Bex sat shivering at the table under the blanket as Jessica began picking items out of the fridge. ‘I’m not really in the mood for a sandwich,’ she yawned, peering around the door at Bex. ‘You?’

‘I don’t mind.’

‘It’s too early to cook and the microwave’s too noisy, so we can’t really have anything warm. All the sausage rolls are in the freezer, so they’re off the menu.’

‘Honestly, don’t put yourself out.’

‘I don’t know why we have so much healthy shite in here. This is what happens when you let Adam do the shopping – it’s all bloody fruit and yoghurt. Oh sod this.’ Jessica opened the cupboard, lifted out the tins of baked beans and a packet of cream crackers, and then poked around for her secret stash of chocolate-coated chocolate chip cookies. She placed them on the table in front of Bex and then put the kettle on. ‘Nothing beats a brew and a biscuit – especially at three in the morning.’

With a tremor and a pop, the kettle finished boiling, so Jessica and Bex decamped back to the comfort of the living room, shivering under the blanket together and dunking their way through Jessica’s biscuits.

‘Are you sure you don’t mind me being here?’ Bex asked.

‘This place is too big for Adam and me.’

Bex pressed the mug to her chin, breathing in the warm fumes. ‘Does that mean . . . ?’

Jessica hated the question – it was what she always got from her mother and why she tried to avoid her phone calls. Kids: it always came down to bloody kids.
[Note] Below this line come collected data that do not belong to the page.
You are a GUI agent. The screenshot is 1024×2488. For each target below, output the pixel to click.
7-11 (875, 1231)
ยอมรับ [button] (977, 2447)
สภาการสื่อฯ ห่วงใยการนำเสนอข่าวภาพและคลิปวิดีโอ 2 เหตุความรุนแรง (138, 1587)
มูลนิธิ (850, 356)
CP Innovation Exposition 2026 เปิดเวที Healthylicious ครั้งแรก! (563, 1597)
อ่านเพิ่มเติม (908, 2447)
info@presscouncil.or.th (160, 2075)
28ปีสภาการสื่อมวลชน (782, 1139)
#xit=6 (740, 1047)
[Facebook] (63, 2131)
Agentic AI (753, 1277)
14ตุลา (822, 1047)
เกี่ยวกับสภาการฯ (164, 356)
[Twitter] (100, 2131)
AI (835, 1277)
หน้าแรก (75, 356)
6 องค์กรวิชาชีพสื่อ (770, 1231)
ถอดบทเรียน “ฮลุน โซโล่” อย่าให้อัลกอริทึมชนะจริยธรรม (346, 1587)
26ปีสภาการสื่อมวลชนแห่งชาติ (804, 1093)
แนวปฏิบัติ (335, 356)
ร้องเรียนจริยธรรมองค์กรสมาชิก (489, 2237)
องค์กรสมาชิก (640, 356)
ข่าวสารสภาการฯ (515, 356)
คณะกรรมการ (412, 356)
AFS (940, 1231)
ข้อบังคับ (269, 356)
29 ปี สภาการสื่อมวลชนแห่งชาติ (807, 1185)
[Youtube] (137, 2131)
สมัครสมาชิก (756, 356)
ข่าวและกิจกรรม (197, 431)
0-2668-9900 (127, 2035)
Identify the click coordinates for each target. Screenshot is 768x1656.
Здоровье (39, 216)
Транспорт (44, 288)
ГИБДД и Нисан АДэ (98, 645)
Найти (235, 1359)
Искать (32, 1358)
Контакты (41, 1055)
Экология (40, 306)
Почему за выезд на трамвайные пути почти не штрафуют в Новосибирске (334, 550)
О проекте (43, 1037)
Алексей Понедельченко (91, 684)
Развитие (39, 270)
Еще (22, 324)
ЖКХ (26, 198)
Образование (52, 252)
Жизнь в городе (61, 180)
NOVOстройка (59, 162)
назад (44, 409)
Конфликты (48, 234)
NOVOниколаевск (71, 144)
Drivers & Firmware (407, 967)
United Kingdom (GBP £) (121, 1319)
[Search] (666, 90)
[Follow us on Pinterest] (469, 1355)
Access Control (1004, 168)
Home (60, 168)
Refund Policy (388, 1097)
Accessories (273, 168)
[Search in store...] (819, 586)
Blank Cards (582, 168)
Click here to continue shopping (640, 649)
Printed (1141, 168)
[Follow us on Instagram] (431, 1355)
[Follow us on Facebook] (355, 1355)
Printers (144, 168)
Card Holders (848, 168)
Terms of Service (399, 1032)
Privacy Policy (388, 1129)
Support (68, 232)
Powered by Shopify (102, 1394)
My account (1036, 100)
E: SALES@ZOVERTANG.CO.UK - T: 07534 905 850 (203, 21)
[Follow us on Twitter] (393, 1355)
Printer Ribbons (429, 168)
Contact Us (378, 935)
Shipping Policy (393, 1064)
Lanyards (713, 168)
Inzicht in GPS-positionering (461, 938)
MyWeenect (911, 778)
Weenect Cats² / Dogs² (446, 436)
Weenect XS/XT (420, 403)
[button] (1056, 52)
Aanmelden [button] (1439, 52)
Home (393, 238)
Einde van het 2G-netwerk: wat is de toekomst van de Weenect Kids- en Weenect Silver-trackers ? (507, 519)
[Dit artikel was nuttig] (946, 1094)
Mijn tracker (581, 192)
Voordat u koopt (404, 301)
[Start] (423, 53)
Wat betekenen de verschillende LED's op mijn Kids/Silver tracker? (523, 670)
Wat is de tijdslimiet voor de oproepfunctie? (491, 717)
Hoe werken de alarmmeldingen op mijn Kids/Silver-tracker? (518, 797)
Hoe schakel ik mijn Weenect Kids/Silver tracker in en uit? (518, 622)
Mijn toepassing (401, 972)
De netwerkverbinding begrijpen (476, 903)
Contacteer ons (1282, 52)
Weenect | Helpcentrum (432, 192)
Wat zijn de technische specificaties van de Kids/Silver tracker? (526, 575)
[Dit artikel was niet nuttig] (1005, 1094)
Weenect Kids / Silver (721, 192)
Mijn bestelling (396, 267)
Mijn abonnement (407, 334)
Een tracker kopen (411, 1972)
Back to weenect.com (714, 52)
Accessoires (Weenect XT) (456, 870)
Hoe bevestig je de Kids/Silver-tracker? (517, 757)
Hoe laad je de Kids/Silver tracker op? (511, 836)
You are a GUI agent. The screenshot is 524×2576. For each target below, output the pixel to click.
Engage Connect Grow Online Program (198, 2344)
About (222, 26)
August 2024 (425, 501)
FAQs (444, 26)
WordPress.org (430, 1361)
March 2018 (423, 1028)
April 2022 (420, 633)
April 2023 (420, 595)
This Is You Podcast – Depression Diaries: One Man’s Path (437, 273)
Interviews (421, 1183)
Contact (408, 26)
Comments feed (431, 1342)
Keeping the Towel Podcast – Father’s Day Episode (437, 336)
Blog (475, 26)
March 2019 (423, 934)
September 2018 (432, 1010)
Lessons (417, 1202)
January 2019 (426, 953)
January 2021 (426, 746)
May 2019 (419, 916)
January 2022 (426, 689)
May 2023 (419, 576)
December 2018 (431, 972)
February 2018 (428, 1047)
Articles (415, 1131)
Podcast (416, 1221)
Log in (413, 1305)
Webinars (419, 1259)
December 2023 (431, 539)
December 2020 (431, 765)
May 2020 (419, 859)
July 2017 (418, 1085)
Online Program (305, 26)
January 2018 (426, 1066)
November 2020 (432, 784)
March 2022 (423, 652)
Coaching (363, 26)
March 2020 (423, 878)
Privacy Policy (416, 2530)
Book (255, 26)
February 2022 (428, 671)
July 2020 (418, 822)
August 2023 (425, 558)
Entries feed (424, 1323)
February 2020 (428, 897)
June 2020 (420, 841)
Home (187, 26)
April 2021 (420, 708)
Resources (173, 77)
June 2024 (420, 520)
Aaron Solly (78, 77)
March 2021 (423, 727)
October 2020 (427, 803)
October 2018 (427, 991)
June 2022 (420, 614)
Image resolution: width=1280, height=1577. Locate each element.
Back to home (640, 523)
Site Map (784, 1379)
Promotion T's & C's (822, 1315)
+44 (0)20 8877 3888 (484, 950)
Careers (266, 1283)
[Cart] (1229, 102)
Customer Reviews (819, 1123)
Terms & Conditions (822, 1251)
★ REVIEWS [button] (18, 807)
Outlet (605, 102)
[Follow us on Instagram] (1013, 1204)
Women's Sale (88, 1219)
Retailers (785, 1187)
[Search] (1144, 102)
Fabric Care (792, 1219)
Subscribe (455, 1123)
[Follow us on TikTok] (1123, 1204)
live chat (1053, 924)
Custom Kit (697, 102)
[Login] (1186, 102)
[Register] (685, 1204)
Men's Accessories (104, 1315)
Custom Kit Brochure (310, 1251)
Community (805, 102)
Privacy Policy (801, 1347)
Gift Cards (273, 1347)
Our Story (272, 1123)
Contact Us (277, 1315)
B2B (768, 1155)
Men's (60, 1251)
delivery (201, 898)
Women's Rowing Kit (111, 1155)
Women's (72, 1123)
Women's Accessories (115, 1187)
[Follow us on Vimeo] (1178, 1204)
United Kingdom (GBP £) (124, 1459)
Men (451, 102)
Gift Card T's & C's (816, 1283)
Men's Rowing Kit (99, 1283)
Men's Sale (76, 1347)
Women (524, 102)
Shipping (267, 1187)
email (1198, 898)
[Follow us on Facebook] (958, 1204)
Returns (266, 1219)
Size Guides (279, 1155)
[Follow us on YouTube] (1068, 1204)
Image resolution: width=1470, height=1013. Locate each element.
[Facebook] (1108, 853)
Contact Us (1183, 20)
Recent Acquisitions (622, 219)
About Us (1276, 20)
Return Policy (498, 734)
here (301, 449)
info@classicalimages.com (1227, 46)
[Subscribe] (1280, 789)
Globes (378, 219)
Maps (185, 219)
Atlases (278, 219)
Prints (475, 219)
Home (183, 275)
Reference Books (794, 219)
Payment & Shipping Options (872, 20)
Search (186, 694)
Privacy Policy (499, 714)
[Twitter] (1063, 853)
Bex must have sensed she’d asked the wrong thing. ‘Sorry . . .’

‘No, it’s . . .’ Jessica stopped, remembering – as if the name was ever out of her mind. ‘. . . I lost a baby and now they don’t think I can get pregnant again.’

‘Oh . . .’

‘We were thinking about adopting or fostering, but it’s awkward with the job . . .’

‘So you have to choose between one or the other?’

It was an honest question – a natural one – but Jessica suddenly felt that itch at the back of her throat as if tears were near. She’d tried to block out the fact that the choice was as simple as that. Izzy combined the two, as did so many others, and yet Jessica knew that wasn’t her. As with anything in her life, it was all or nothing.

You’re either living life at 100 m.p.h., or you’re not living at all.

Jessica just didn’t know which of the two camps she was in.

‘Sorry,’ Bex said.

Jessica shielded herself behind half a biscuit. ‘Don’t be.’

Bex drew her mug up in front of her face and began to speak. ‘I didn’t know my dad – never met him, never knew his name. I was brought up by my mum in Hulme. My first memory is of waking up early in the morning, a bit like this I suppose. I was maybe five or six and it was cold, so I got up to see if I could find my mum. It was only this little two-bed place and her room was next to mine but there was no one in her bed. I heard voices downstairs, so I crept down into the living room and she was there with two blokes. I thought . . . well, I didn’t know what I thought then. It’s obvious now – it all is.’